Posted on Jun 29, 2011

In late June, the UN Office of the Special Envoy to Haiti released a report urging the international community to continue assisting the Government of Haiti as it strives to create jobs and ramp up the nation’s economy. By supporting the Haitian Government, we ensure the country’s people and institutions have the basic resources needed to rebuild the country in a sustainable and significant way.

“To revitalize Haitian institutions, we must channel money through them,” states the report, entitled “Has Aid Changed: Channeling assistance to Haiti before and after the earthquake.”

Paul Farmer, Deputy Special Envoy for Haiti and cofounder of Partners In Health, writes in the report’s foreword, “This is the best way to ensure the strengthening of public systems, improved management of resources, increased accountability between the Government and its citizens, and greater collective impact of our efforts.”

“Perhaps most important, it will create jobs and build skills for the Haitian people,” he writes.

Read the report.

Headed by former United States president Bill Clinton and Paul Farmer, the Office’s most recent report assesses the effectiveness of post-earthquake aid delivered to Haiti.

After being devastated by a massive earthquake, the international community pledged significant financial resources for both the relief and recovery efforts to Haiti.

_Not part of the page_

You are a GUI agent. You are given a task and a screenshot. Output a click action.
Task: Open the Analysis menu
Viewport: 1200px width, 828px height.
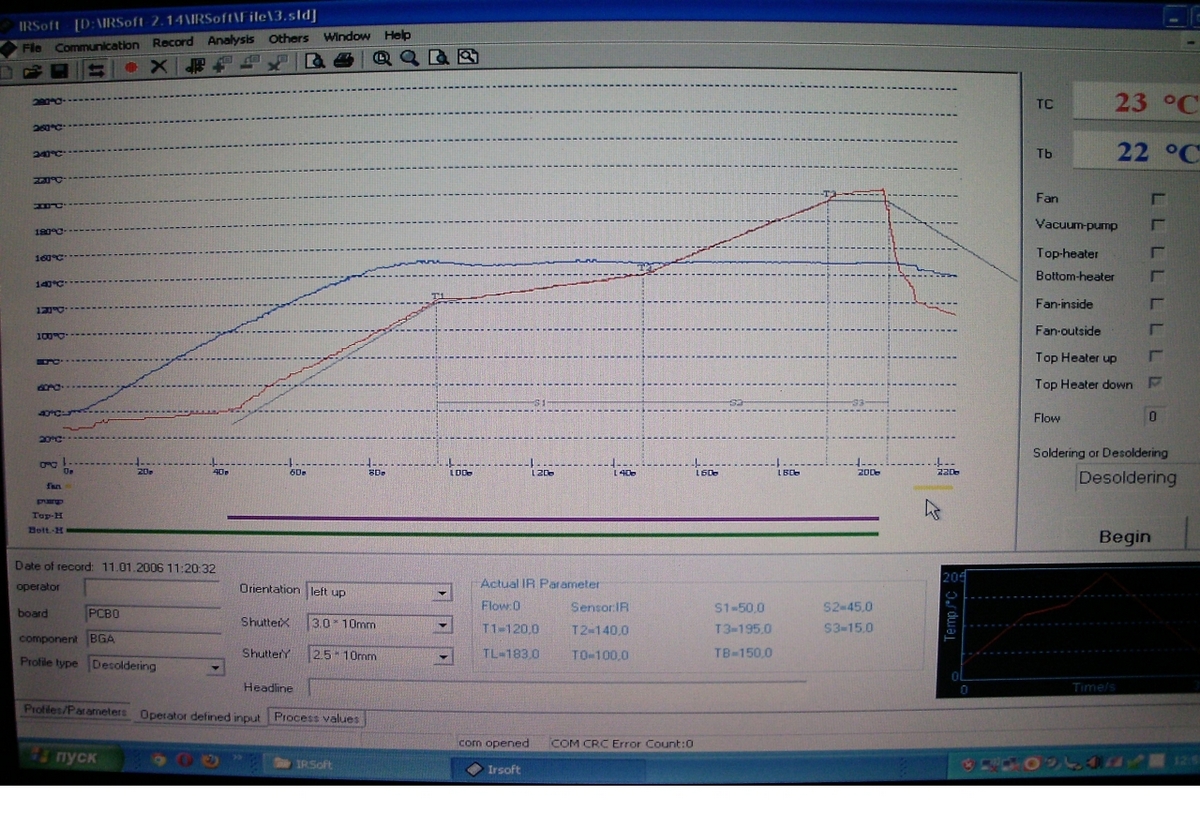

Yet, the transition between relief aid – funds responding to the immediate after effects of the quake – and long-term recovery aid has moved slower than expected.

 


Over the past year, donors have disbursed more than $1.74 billion for recovery activities, but over half – $2.84 billion – of what was pledged for 2010 and 2011 remains in donors’ hands.

The report highlights the fact that approximately 99 percent of post-quake relief aid was disbursed to humanitarian agencies, NGOs, and private contractors. This circumvention makes “the already challenging task of moving from relief to recovery…almost impossible,” states the report.

Only one percent of relief aid was distributed to the Haitian Government – the democratically elected public entity most capable of producing jobs and initiating the massive rebuilding effort facing the nation.

As Secretary-General Ban Ki-moon recently noted, important progress has been achieved since January 2010. Yet Haiti continues to face daunting challenges, including a struggling economy, high unemployment and public institutions that are barely able to deliver essential services.

“We have heard from the Haitian people time and again that creating jobs and supporting the Government to ensure access to basic services are essential to restoring dignity,” states the report.

“And we have learned that in order to make progress in these two areas we need to directly invest in Haitian people and their public and private institutions,” writes Farmer in the report’s foreword.

The report urges the international community to invest a much greater proportion of its resources directly in the Haitian public and private sectors.

The Office of the Special Envoy says it will continue to explore innovative ways that donors can channel assistance to Haiti in order to “truly accompany the Haitian Government and its citizens in their efforts to build back better.”